After a photo of the banner went viral, police were called into action but they have stopped short of arresting GOIB's leader, Andy M. Shaleh.

"He was not arrested. We went to his home to ask him if he was indeed the one to put up the banner," Jerry Siagian, who heads a Special Crimes Investigative Unit at the Jakarta Metro Police, told Detik yesterday. "He confessed that he made [the banner] and he put it up himself."

Despite Andy's confession, police say they are going to investigate the case further before any arrests are made. It remains to be seen if GOIB will go ahead with its protest today.

Blasphemy is a crime in Indonesia, but vague wordings in its legislation has made it prone to be used as a political tool and to persecute religious minorities.

Arguably the most infamous blasphemy conviction was given to former Jakarta Governor Basuki "Ahok" Tjahaja Purnama, a Christian of Chinese descent, who was sentenced to two years in prison in 2017 simply for warning the public not to trust officials who quote the Quran to convince them not to vote for non-Muslim politicians.

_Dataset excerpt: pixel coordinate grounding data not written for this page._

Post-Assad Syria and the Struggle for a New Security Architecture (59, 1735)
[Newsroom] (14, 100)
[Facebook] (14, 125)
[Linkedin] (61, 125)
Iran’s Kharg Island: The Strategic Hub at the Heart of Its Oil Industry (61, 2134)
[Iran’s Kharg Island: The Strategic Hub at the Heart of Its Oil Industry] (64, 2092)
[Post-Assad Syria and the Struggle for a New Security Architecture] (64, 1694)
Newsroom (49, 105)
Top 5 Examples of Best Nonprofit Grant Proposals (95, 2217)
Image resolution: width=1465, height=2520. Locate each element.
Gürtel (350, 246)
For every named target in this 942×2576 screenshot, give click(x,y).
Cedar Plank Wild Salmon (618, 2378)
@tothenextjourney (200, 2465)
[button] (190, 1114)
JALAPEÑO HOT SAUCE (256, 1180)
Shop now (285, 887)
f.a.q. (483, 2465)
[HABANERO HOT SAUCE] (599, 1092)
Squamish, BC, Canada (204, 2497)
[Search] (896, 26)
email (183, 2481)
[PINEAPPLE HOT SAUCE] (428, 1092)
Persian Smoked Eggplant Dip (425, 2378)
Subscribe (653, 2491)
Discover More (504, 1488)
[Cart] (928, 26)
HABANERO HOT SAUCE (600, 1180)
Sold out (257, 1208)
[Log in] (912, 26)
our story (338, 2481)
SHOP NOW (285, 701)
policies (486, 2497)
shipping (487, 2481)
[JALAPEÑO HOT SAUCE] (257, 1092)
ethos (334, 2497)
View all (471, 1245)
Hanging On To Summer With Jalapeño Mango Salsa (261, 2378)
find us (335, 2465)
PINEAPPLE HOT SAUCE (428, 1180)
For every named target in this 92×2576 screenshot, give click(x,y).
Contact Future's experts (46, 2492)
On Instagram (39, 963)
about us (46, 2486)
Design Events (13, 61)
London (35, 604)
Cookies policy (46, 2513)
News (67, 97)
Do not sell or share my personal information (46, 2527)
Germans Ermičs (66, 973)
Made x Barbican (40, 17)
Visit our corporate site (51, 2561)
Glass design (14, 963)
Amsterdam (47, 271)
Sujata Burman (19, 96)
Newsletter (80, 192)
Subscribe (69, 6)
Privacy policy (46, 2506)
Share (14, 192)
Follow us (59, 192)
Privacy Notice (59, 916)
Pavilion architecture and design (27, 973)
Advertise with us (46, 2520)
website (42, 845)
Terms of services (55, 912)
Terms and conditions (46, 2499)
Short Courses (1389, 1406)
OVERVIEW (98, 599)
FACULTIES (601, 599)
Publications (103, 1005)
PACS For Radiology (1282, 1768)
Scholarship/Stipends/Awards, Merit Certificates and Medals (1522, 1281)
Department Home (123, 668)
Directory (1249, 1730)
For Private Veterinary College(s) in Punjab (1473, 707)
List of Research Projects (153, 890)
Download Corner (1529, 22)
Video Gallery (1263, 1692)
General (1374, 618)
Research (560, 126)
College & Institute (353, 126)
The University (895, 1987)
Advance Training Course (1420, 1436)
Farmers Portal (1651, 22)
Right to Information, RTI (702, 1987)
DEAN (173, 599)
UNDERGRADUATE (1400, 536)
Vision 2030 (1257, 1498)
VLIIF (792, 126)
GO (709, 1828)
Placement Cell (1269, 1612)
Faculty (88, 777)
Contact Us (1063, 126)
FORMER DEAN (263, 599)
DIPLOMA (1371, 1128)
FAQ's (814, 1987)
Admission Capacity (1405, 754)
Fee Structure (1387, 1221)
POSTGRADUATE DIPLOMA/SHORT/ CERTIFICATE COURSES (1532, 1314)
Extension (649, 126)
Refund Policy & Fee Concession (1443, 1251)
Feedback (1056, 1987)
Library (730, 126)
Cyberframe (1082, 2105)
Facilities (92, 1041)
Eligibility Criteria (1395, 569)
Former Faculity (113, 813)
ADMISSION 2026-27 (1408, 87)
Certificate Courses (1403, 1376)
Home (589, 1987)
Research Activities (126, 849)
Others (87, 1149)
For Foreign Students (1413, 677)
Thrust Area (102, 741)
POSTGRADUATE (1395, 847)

Since Ahok's case, application of the blasphemy law spiked dramatically in Indonesia, but the vast majority of charges and convictions under the law were used against members of minority religious faiths who allegedly blasphemed Islam, and rarely the other way around.

Indonesia's Chinese community, which account for 1.2 percent of the total population according to the 2010 census, is also often a target of discrimination in the archipelago nation. Anti-Chinese sentiment reached its peak in 1998 when wealthy Chinese business owners were blamed for the country's economic crisis, culminating in violent riots which saw Chinese property and businesses targeted and over 100 women sexually assaulted.